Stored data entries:
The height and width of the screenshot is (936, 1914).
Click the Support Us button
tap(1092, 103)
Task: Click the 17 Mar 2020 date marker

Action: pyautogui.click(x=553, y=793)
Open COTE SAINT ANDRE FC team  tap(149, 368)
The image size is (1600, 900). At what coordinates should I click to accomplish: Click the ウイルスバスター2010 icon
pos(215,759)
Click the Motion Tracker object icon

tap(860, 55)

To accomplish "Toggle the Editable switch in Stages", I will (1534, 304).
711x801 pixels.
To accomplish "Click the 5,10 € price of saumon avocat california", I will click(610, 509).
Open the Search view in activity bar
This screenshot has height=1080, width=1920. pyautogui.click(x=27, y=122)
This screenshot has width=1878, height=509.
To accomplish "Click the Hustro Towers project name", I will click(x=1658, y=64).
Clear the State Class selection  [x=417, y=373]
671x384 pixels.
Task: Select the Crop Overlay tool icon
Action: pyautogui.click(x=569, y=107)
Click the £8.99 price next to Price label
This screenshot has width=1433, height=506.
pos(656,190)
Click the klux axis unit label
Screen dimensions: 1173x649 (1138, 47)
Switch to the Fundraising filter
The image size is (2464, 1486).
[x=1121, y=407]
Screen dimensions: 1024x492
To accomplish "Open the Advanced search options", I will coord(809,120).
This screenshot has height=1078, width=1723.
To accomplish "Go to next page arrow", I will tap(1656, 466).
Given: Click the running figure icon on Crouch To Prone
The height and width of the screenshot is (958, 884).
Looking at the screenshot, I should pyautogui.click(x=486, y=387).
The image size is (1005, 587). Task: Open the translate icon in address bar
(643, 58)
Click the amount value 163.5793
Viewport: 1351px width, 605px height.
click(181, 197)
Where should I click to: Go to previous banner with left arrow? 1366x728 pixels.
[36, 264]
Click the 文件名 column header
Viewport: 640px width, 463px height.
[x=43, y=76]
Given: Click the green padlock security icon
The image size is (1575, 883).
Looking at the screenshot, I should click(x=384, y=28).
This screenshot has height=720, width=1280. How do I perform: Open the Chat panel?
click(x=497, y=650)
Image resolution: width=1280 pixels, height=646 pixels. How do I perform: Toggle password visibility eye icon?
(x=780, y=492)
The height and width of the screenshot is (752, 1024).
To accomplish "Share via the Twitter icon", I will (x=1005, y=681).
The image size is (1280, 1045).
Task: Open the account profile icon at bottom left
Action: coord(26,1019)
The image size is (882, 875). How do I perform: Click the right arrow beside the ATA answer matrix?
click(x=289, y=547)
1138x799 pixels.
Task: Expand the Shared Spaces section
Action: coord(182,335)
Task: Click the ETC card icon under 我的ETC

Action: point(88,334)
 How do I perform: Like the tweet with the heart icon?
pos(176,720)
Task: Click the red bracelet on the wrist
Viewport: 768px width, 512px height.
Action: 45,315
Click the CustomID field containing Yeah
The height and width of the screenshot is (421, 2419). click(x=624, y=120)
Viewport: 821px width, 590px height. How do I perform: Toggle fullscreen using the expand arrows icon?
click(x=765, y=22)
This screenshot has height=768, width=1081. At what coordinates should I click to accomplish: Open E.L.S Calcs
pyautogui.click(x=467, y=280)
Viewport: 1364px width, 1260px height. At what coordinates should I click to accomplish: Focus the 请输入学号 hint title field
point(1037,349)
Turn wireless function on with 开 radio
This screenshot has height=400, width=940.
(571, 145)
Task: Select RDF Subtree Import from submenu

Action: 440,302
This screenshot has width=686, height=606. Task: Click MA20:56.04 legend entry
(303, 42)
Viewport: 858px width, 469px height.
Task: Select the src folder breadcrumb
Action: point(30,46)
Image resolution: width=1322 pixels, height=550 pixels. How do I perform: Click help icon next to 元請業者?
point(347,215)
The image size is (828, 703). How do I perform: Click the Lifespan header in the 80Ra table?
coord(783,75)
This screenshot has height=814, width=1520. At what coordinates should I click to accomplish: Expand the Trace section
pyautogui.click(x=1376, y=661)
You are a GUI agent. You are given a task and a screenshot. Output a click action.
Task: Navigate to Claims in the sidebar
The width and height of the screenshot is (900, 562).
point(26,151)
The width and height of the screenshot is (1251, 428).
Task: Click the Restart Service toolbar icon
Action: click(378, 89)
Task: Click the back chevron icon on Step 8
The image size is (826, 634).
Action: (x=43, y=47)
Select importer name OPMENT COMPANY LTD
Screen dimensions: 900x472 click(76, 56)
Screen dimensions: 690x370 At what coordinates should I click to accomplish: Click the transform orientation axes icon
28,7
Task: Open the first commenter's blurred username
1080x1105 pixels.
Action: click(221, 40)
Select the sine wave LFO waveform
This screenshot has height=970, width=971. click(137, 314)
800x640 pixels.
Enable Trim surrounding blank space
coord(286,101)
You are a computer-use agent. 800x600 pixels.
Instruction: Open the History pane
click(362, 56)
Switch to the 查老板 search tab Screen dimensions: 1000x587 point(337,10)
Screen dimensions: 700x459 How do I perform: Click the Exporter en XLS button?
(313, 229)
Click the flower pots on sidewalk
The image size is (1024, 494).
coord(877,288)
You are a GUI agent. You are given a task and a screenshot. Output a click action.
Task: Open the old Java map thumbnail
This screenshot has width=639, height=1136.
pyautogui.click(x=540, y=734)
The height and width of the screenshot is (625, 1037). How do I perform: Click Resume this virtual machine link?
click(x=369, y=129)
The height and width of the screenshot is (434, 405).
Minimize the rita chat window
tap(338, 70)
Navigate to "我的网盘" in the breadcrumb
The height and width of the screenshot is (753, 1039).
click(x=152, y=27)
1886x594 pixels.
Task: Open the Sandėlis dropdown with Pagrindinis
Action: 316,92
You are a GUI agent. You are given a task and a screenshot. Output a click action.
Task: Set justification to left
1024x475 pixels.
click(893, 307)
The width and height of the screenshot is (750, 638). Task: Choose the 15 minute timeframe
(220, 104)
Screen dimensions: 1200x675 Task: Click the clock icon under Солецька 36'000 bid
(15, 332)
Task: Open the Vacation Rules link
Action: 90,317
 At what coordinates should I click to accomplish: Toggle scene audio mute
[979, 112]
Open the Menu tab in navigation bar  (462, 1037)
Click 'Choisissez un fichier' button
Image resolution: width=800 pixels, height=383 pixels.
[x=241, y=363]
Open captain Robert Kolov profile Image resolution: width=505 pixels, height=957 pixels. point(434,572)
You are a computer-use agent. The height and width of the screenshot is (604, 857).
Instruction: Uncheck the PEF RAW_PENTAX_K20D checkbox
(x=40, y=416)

PROBLEM TO WORK ON:
May I have exactly the lines from the one containing "Open the Menu" through the last line of the data, both included?

ANSWER SECTION:
Open the Menu tab in navigation bar  (462, 1037)
Click 'Choisissez un fichier' button
Image resolution: width=800 pixels, height=383 pixels.
[x=241, y=363]
Open captain Robert Kolov profile Image resolution: width=505 pixels, height=957 pixels. point(434,572)
You are a computer-use agent. The height and width of the screenshot is (604, 857).
Instruction: Uncheck the PEF RAW_PENTAX_K20D checkbox
(x=40, y=416)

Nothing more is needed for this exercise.